Jesus begins to weep. For John, this could not be a more significant pronouncement. Jesus, the incarnate Son of the eternal Father, the one through whom and for whom all things were made, the Word made flesh weeps; he is described repeatedly as ‘greatly disturbed.’

But even at this moment of supreme identification with human grief and loss, John opens up a wider horizon. Jesus challenges Martha 'Did I not tell you that if you believed, you would see the glory of God?’ Yes, the tears of Jesus are tears of human compassion, he is greatly disturbed as any of us would be at the death of a close friend, but his tears usher in a bigger vision—nothing less than resurrection; the defeat of death; the glory of God. Lazarus, come out! Unbind him!

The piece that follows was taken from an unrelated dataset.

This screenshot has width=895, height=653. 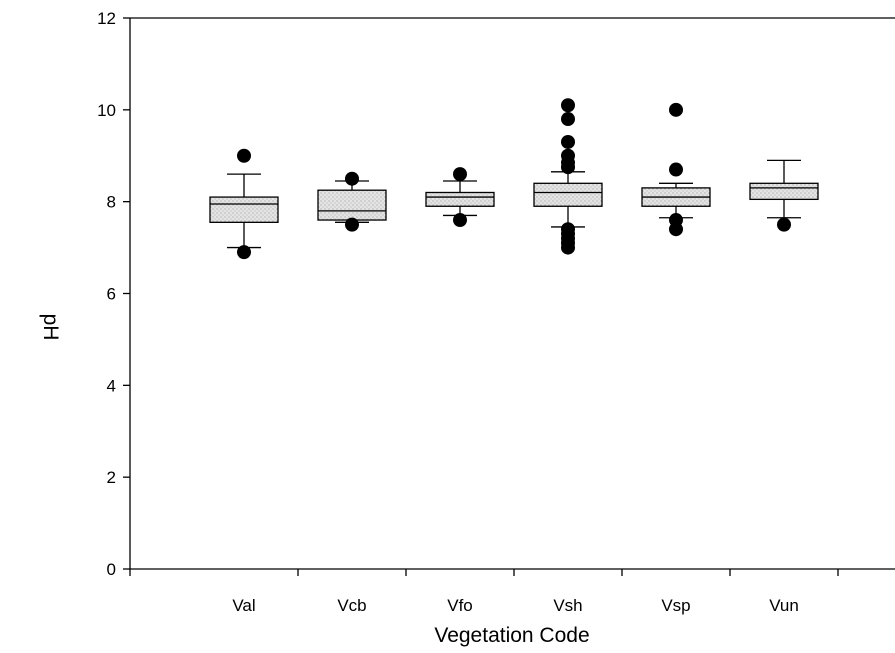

God will wipe the tears from every eye, so the prophet Isaiah promised, and so St John the Divine confirmed, and he does so as one who himself weeps. But he weeps not just as one who feels what we feel, who has inhabited our helplessness (as a swaddled infant, as a crucified criminal), but as one who sees through the tears, sees beyond them—who makes human tears into a lens, a prism, onto a new heaven and a new earth, where pain is ended, and death is no more.

So, if we want to see the Kingdom of God, then we must not expect to keep our eyes dry, and our tears are certainly no cause for shame or embarrassment. It is through tears that the Kingdom is glimpsed; when we let go, when we acknowledge our helplessness, our sorrow, our sin, when we are opened-up to the pain and loss of others. Our vision needs to be blurred, cleansed, before we can begin to see clearly; before the tears can be wiped away, and we can begin to see the world as Jesus sees it—a world which is only life and love, and friendship and bliss—a world which only Saints can inhabit; Saints who have wept their way out of selfishness; Saints who have carried in Christ and with Christ, their share of the world’s sorrows; Saints who gather with us around the altar of God, joyfully wiping away our tears so that we may see what they see.